Now, I’m sure I’m not covering new ground here, and it’s not going to surprise you when I tell you that the most important thing to do is to go out slow.  Predetermine what a good pace is that you won’t flame out at.  Hold that pace early and at some point, maybe the ½ way point, check yourself, see how you feel and make adjustments.

You may feel awful and have to adjust the pace down even more or take some preemptive walks.  You may feel great and ratchet the pace up incrementally until you find your limit.

If you are really scared about your conditioning pre-plan walk breaks. For instance, walk for 2 minutes at every 5 mile water stop no matter what.  If you’re already doing a walk-run method increase the walk ratios for the first ½ of the race.

I will give you an example.  Going into the Boston Marathon last year I had trained hard for a ½ marathon in February but had not trained specifically for a marathon in April.  I thought the training might carry over, but I had no idea of how much or what kind of performance to expect.

What did I do?  I went out slow.  I hooked up with a teammate who was running a nice steady 8 minute pace and hung with her for the first 15-17 miles.  When I hit the hills of Newton I took inventory, felt great, so I gradually sped up my pace until at the end I was running 7:15’s for a nice negative split 3:22 finish.

The lesson here is that if you have been running and training for a long time, even if you’re not 100% sure of your conditioning for this race, you can ease into the race and feel it out as you go.

Outro:

Ok that’s it, you have successfully navigated to the end of another RunRunLive Podcast episode 153 in the can.   And with that I’m going to wrap it up.  They can’t all be masterpieces but I try to make sure you walk away with one good tip or something you can use each episode.

I didn’t get any feedback on the top 10 feature – I don’t know if that’s good, bad or you’re just waiting to see where I go with it!  One of the things I’m going to try to be better at going forward is trying to finish projects before I start new ones!

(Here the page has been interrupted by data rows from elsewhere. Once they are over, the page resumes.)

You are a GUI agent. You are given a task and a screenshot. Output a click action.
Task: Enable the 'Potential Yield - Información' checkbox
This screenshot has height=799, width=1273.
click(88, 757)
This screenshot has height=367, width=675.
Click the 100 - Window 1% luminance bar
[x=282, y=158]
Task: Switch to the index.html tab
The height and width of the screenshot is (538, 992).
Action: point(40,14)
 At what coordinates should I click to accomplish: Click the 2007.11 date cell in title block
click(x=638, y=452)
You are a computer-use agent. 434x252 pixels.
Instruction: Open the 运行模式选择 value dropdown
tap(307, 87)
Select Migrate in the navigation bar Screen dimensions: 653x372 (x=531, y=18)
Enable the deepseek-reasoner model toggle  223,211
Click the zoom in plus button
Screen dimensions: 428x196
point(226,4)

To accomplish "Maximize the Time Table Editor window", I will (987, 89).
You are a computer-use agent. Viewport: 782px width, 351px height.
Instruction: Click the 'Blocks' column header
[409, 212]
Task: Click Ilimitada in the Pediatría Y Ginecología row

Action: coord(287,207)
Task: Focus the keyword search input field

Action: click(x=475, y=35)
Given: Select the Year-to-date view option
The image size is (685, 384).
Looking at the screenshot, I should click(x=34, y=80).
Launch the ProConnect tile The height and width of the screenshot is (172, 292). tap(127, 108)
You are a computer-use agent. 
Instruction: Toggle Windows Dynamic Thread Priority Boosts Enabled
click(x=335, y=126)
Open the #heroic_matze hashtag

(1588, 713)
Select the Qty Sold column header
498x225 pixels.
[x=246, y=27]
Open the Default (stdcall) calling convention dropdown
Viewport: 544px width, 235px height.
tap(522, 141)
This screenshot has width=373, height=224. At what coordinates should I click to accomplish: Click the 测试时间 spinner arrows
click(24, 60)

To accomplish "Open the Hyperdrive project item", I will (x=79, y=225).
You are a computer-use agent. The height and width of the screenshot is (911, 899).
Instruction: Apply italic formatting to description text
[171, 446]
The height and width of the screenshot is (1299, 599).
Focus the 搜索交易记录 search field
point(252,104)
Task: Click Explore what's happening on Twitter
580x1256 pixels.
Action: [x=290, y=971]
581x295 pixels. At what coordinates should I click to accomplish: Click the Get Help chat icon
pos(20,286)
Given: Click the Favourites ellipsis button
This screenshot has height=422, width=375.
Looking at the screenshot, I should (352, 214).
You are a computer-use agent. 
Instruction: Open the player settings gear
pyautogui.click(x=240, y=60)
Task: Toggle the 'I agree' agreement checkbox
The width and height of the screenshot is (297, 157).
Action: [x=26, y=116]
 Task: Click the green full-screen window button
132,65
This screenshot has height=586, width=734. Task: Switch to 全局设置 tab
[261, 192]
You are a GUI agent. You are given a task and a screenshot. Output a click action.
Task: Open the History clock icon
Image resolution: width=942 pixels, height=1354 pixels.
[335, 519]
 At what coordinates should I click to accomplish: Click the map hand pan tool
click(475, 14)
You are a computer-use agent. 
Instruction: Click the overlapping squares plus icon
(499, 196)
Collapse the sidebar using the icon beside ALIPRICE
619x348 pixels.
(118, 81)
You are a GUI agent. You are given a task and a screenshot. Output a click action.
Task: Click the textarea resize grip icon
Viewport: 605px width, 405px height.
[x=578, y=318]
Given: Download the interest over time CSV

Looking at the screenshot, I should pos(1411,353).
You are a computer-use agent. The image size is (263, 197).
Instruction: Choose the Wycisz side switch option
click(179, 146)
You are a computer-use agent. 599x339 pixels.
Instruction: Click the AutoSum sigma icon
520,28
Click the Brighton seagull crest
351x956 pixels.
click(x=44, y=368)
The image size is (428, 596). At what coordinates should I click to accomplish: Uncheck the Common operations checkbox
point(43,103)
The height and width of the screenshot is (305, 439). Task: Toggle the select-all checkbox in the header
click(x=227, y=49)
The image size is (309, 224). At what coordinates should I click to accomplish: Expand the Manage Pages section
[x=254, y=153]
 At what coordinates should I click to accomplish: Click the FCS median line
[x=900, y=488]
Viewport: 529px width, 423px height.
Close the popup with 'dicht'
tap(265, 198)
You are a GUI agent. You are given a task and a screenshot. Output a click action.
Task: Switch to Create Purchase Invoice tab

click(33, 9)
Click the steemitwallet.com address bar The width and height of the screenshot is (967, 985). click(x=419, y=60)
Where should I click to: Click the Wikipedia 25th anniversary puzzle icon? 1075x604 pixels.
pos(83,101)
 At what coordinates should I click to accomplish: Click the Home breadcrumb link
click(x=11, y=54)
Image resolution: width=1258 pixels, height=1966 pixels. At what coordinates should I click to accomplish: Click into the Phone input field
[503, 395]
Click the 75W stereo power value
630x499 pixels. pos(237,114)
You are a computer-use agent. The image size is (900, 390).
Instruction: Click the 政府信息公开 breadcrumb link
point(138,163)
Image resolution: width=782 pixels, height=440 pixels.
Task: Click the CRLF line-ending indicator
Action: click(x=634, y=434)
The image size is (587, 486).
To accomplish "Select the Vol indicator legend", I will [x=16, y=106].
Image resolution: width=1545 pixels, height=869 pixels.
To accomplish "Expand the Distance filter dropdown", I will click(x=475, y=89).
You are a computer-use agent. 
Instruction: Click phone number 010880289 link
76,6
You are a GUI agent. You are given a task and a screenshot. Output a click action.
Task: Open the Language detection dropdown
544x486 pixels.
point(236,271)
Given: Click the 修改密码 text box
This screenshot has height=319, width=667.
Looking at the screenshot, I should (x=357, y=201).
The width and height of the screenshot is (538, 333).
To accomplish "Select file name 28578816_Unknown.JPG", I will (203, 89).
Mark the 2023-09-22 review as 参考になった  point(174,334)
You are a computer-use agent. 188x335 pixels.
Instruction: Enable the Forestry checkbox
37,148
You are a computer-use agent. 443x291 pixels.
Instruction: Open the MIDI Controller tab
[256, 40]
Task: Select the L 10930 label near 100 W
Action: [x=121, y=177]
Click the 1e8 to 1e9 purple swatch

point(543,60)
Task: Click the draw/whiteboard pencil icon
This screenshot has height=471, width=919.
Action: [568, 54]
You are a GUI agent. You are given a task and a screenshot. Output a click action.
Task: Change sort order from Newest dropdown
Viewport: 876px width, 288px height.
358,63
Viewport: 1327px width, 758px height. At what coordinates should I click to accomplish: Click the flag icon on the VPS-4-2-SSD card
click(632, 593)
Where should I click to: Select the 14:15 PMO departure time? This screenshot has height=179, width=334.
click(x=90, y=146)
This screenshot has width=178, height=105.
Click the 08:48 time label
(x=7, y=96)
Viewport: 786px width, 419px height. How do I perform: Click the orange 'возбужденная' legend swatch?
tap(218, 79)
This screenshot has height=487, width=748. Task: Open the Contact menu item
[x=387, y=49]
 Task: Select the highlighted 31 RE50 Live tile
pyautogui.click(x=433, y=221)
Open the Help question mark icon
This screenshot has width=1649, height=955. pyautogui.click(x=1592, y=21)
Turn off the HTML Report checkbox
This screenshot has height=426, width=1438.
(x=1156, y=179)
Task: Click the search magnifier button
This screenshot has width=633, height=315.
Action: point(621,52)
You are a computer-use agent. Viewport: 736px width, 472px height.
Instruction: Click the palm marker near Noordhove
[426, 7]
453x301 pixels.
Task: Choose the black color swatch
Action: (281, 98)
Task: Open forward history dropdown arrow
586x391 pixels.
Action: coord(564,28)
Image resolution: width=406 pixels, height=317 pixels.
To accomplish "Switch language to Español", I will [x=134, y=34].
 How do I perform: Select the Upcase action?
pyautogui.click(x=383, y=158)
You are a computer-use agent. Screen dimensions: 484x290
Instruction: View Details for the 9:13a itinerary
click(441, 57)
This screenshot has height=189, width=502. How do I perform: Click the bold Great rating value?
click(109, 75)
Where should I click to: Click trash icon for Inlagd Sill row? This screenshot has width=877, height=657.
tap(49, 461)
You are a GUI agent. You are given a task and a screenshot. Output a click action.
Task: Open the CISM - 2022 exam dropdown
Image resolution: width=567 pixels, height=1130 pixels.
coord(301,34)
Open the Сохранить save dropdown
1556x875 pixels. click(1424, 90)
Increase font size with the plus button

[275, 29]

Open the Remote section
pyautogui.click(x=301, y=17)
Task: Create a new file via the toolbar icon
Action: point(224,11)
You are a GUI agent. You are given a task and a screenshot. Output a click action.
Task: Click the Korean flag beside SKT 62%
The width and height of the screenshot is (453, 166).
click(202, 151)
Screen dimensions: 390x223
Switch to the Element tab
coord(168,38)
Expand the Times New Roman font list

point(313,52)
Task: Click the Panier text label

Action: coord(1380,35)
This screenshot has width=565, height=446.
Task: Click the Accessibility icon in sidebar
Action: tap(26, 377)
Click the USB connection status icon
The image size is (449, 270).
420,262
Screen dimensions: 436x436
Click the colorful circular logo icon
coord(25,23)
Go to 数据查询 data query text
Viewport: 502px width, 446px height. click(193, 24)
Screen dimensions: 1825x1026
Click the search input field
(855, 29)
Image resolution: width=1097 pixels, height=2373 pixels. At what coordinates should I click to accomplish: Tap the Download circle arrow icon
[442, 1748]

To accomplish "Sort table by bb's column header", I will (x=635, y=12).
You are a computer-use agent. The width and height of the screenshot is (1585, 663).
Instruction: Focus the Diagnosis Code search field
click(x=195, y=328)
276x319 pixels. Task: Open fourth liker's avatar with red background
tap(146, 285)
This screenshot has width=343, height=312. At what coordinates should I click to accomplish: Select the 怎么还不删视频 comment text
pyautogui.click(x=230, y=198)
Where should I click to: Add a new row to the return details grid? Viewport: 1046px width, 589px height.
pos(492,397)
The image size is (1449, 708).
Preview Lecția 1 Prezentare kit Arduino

Coming up I have in the can interviews with our good friend Ashley to talk about her successful run across the US last summer – she’s always fun to chat with – and I learn a lot from her.  Also I recorded a chat with Mitch Joel who is a famous social media guru who does the Six-Pixels-of-Separation podcast.  I know that’s coloring outside the lines a little, but I like to do things that I find interesting and I think they impact our little world.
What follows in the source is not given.